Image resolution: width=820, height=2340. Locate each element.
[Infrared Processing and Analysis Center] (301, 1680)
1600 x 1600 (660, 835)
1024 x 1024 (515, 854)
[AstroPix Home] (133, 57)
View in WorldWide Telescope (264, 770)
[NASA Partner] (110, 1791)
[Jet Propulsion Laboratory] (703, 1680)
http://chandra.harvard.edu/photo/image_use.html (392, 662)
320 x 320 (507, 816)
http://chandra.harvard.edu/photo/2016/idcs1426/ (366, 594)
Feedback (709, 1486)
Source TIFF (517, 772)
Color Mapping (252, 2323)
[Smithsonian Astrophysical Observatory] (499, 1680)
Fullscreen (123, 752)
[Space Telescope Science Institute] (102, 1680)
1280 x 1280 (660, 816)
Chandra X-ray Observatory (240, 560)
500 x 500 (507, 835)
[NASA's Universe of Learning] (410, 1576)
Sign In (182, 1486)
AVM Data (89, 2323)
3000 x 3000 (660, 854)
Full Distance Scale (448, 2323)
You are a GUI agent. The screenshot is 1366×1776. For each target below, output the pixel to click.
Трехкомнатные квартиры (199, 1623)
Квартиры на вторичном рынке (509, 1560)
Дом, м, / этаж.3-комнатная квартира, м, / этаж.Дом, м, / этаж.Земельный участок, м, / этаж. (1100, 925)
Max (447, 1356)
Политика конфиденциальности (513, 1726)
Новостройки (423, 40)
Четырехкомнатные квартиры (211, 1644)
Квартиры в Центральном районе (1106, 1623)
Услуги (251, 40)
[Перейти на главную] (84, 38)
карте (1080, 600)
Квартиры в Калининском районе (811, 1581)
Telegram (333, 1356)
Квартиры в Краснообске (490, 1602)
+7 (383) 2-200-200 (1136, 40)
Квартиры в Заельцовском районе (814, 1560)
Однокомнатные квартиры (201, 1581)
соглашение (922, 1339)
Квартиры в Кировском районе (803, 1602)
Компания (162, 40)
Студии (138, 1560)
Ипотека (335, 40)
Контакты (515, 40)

* _Your instructions_
Rewrite the lines from the one containing "Четырехкомнатные квартиры (211, 1644)" through the last line, keeping the text of each line unchanged, and scale every coordinate in the answers by 2.15, rounding to the nearest whole number with halves going up.

* _Response to this task_
Четырехкомнатные квартиры (454, 3535)
Квартиры в Центральном районе (2378, 3489)
Услуги (540, 86)
[Перейти на главную] (181, 82)
карте (2322, 1290)
Квартиры в Калининском районе (1744, 3399)
Telegram (716, 2915)
Квартиры в Краснообске (1054, 3444)
+7 (383) 2-200-200 (2442, 86)
Квартиры в Заельцовском районе (1750, 3354)
Однокомнатные квартиры (432, 3399)
соглашение (1982, 2879)
Квартиры в Кировском районе (1726, 3444)
Компания (348, 86)
Студии (297, 3354)
Ипотека (720, 86)
Контакты (1107, 86)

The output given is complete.